### Short exercise
Rewrite the rows starting at the line containing "Image resolution: width=724" and ending at the line containing "pos(275,1446)", both lines included, with their requests, and shift every coordinate in the answers by adding 144 to each number. Give only those lines and omit the pictures.

### Record extracts

%%

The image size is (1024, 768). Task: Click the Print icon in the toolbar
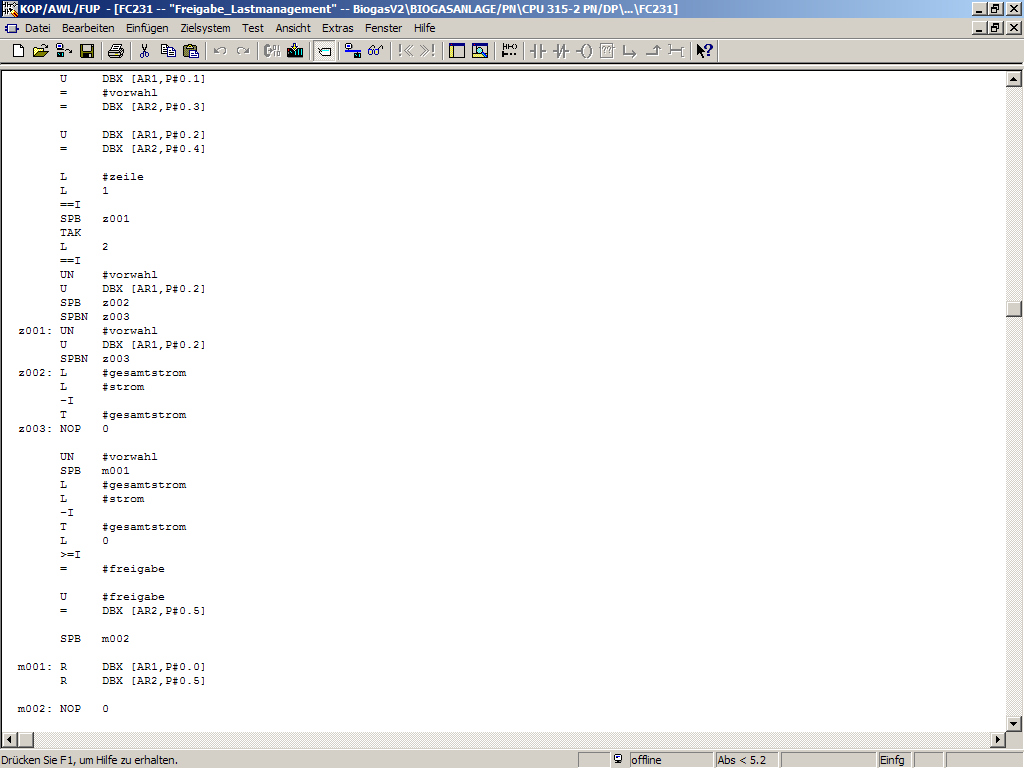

%%
%%

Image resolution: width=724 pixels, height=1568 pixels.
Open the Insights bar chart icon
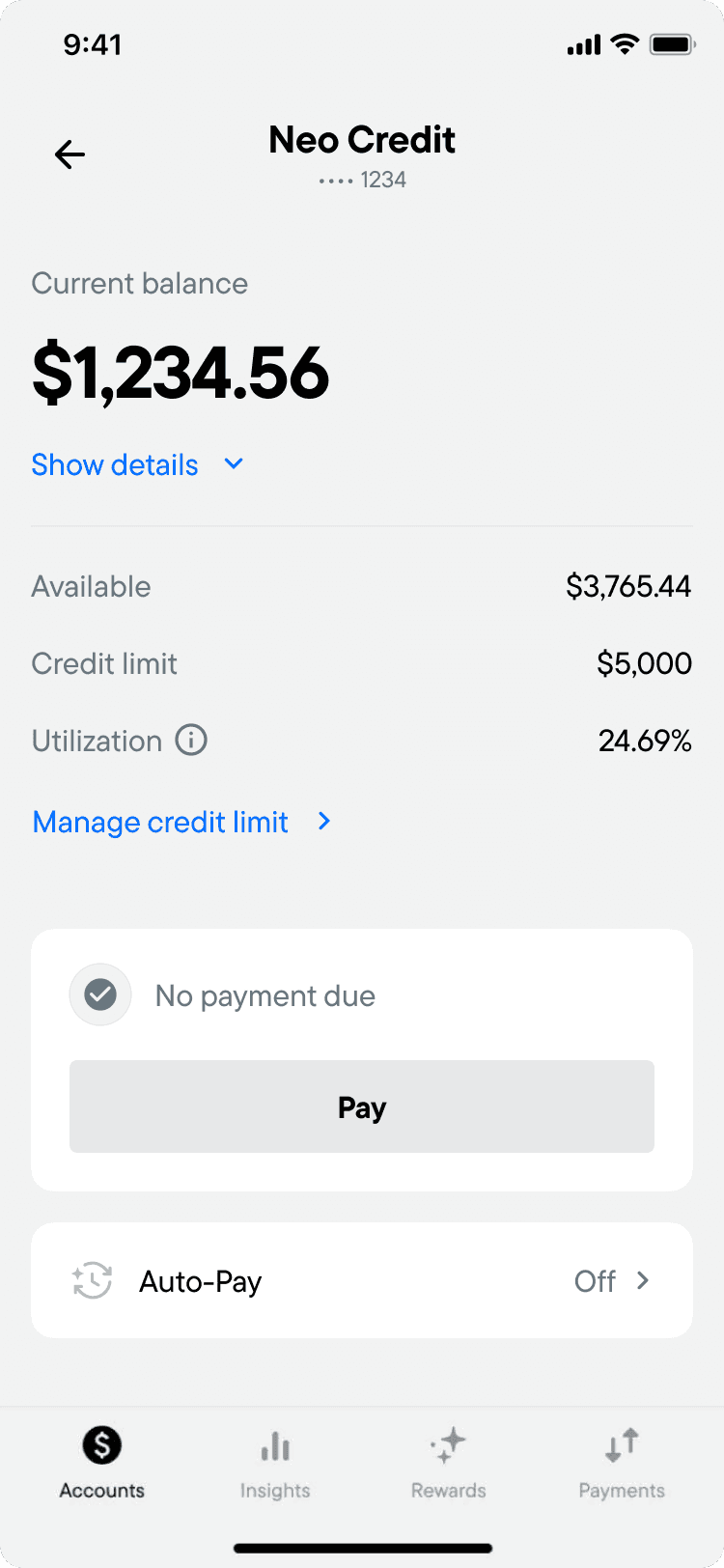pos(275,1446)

%%
%%

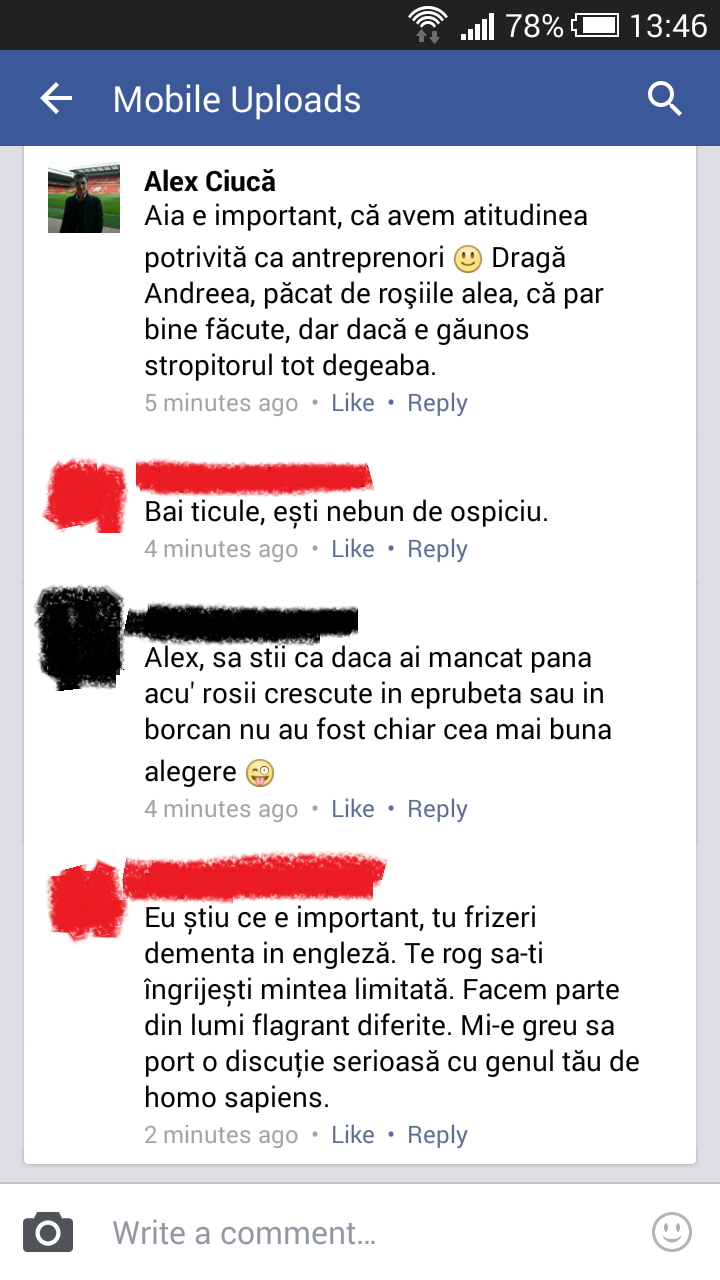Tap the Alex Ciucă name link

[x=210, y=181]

%%

### Answer to this exercise
Image resolution: width=724 pixels, height=1568 pixels.
Open the Insights bar chart icon
pos(419,1590)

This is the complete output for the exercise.